Source
──────
You can preallocate memory using the Buffer class if you're in a node environment.

 

I measured it, the conversion to string afterwards makes it quite slow. Slower than the alternatives.

 

Did you try latin1 or ascii conversion (both ways)?

Not sure. I didn't enforce any encoding. The content of the string was "a a a a...".

The default is 'utf8', which is variable-length characters. So naturally it's much slower.
'latin1' is 1-1 char for byte (Obviously high Unicode will get corrupted, but if you start with a Buffer, you will always be able to get it back.
'ascii' decodes the same as 'latin1', but the encoder drops the first bit.

> Buffer.from(Buffer.from([0xff]).toString('latin1'),'latin1')
<Buffer ff>
> Buffer.from(Buffer.from([0xff]).toString('latin1'),'ascii')
<Buffer ff>
> Buffer.from(Buffer.from([0xff]).toString('ascii'),'latin1')
<Buffer 7f>

UTF8, lol:

Buffer.from(Buffer.from([0xff]).toString())
<Buffer ef bf bd>

Notably, V8 doesn't use UTF8 to represent strings/string chunks in memory. It uses something like UTF16 (2 or 4 bytes per character, never 1 or 3) and sometimes opportunistically optimizes to using something like 'latin1' when high characters aren't used.
So, for weird strings 'utf16le' is fastest, and for basic strings, 'latin1'/'ascii'. The default of 'utf8' is the slowest in all cases (but the most compatible and compact without compression)

const { log, time, timeEnd, error } = console
const announce = msg => {
  const bar = "=".repeat(msg.length)
  log(bar); log(msg); log(bar)
}

const [a, z, _] = Buffer.from("az ", "latin1")
const len = 1 + z - a
const strings = new Array(len)
for (let i = 0; i < len; i++)
  strings[i] = Buffer.alloc(0x1000000, Buffer.from([a + i, _]))
    .toString("latin1")

const badStuff = ["💩 💩 💩", "ਸਮਾਜਵਾਦ", "สังคมนิยม"]
  .map(x => x.repeat(0x200000))

const tainted = strings.map(x => "💩" + x)

const benchmarkEncoding = strings => enc => {
  let failed
  time(enc)
  for (const x of strings) {
    const out = Buffer.from(x, enc).toString(enc)
    if (out !== x && !failed) failed = { enc, x, out }
  }
  timeEnd(enc)
  if (failed)
    error(failed.enc, "failed:", failed.x.slice(0, 6), failed.out.slice(0, 6))
}
const encodings = ["utf16le", "utf8", "latin1", "ascii"]

announce("Normal")
encodings.forEach(benchmarkEncoding(strings))
announce("And now, the bad stuff!")
──────
Given information
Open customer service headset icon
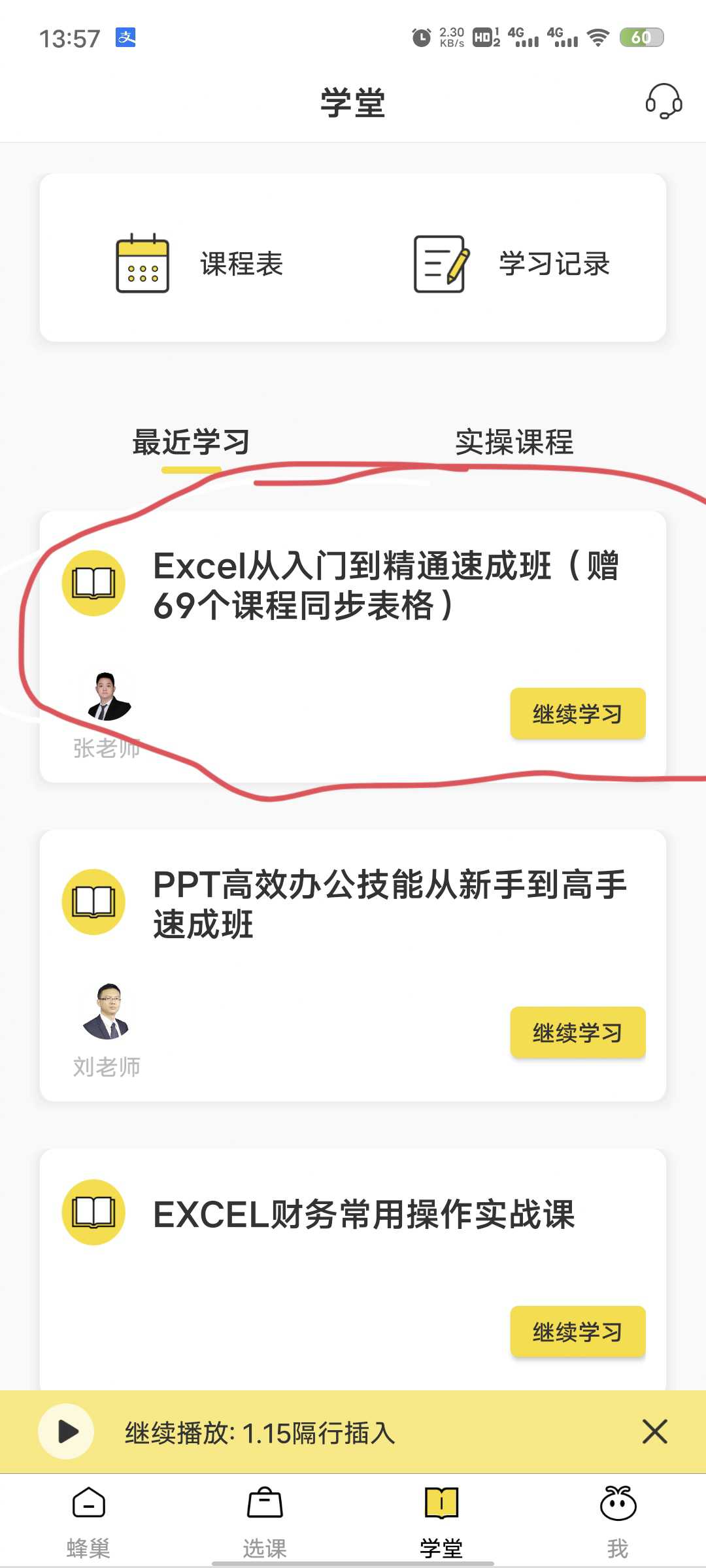pos(664,101)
──────
Exercises to complete
1. In the thread on Buffer string encodings, which encoding is called the slowest in all cases?
2. Sum up the thread on Buffer string encodings in two sentences.
3. Carry on the thread on Buffer string encodings, starting right after its final line of code.

Results by task
1. 'utf8', the default encoding.

2. Converting a preallocated Buffer to a string is slow with the default 'utf8' encoding, which uses variable-length characters, while 'latin1' maps one character to one byte and 'ascii' decodes the same way but drops the first bit when encoding. Because V8 stores strings in something like UTF16 and sometimes uses something like 'latin1', 'utf16le' is fastest for unusual strings, 'latin1' or 'ascii' for basic ones, and 'utf8' is slowest but the most compatible and compact.

3.
encodings.forEach(benchmarkEncoding(badStuff))
announce("What about tainted ASCII?")
encodings.forEach(benchmarkEncoding(tainted))

Edit: So, I was wrong. 'utf16le' is slower than 'utf8' on pure ASCII (But 3+ times faster otherwise)

Some thorough research. Well done! One small problem with this, is all of this doesn't really help with the original problem =) We wanted to count letters or reverse them or whatever. It's not correct to assume any trivial encoding, like latin1 or ascii. Nor it helps to put everything in the byte buffer, even correctly encoded sequence of bytes. But I'm sure there are use cases where it's ok to assume 7 or 8 bit encoding, like massive amounts of base64, for example.

There's Buffer.from('ffff','base64') for that :D
I was just responding to you saying that in your quest to to count letters or reverse them or whatever you rejected Buffer because of the conversion time.
So I was wondering if it would be more competitive, on your admittedly ASCII 'a a a a a ... data, without the overhead of the default encoding.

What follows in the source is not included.